Note that the mmap() base has exactly 8 bits of randomization.  The
mmap() base can be over 9MiB (11 bits); but is always tied to the stack,
and thus not all of those 2304 positions can be reached in any given
state of the stack.  Because of this, the real entropy is always 8 bits.

Fedora Core, RHEL, and PaX also implement heap randomization.  Some
programs, notably Emacs, are very fragile when faced with this; most
work fine.

The main binary is not randomized; a very real attack is possible by
returning to code in the main executable which contains a call to the
desired function to exploit, such as system().  This requires more
complex instrumentation, but is very possible and nullifies security
gains from mmap() randomization.  This attack can be mitigated with
Position Independent Executables, discussed later.

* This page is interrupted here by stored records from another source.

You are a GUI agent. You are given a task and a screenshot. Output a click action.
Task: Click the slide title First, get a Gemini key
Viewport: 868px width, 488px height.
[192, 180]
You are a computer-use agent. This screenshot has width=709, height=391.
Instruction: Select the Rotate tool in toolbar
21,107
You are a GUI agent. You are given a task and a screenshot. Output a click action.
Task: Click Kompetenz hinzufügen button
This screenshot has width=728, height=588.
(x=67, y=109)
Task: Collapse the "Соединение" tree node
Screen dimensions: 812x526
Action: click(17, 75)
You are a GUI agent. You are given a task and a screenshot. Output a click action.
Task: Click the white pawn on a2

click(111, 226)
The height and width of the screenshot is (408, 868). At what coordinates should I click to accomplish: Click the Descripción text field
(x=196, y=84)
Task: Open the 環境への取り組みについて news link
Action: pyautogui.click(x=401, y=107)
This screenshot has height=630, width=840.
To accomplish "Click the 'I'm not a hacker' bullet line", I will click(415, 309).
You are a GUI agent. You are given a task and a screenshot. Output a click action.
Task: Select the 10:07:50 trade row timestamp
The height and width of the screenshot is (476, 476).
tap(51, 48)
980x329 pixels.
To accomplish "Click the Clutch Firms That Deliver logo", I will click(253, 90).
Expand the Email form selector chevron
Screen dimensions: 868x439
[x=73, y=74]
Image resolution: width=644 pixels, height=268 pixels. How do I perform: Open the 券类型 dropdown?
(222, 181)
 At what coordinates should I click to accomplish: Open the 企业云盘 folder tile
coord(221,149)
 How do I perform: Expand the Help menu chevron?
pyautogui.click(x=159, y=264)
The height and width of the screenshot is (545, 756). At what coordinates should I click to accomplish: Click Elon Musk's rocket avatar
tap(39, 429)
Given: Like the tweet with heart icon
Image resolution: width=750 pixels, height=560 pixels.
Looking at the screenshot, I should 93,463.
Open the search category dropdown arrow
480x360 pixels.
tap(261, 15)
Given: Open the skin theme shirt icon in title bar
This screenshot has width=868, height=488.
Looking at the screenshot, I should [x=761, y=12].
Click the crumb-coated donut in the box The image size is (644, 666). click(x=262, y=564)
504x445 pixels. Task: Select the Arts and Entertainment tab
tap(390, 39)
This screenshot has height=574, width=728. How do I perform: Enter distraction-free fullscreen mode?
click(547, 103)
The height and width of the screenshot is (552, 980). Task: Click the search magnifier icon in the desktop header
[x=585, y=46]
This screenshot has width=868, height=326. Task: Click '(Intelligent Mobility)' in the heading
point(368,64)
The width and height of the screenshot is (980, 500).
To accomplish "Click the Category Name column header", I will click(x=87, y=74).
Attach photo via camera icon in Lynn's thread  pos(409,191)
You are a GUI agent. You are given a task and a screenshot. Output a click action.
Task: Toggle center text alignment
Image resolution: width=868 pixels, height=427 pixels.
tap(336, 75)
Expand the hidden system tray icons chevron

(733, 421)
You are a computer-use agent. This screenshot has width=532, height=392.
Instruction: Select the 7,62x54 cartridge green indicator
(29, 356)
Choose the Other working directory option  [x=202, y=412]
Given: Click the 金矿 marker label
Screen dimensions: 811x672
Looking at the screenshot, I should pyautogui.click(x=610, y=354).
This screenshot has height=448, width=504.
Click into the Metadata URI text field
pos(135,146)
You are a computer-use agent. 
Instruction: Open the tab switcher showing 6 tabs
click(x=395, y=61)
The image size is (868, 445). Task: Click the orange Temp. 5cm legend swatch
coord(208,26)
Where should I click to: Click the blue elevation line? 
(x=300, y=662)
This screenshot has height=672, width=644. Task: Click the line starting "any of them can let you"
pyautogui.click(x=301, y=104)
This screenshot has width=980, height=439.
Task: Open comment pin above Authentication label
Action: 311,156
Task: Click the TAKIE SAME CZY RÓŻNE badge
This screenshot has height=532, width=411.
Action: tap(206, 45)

Currently entropy is very low to avoid breaking VMA-intensive
applications.  On 64-bit architectures, entropy should be increased to
provide better protection.  Systematic brute forcing of daemons that
fork(), such as Apache, have been shown to be useful in breaking
high-order randomization in systems such as PaX in a mere 216
seconds[2].  An anti-brute-force mechanism to deal with this can slow or
stop the attack; a good one does not exist, a workable one exists in
GrSecurity.  I may be able to describe a better system for this later.

I have created a patch for 2.6.16 that implements a framework useful for
per-process entropy instrumentation, which can later be fleshed out into
an SELinux policy control for per-binary entropy levels; this would
allow entropy to be decreased without disabling randomization on
troublesome applications that dislike high-order entropy.  It currently
does nothing of the sort, but does allow a kernel command line parameter
to set the maximum mmap() and stack entropy to up to 1/12 of VMA space.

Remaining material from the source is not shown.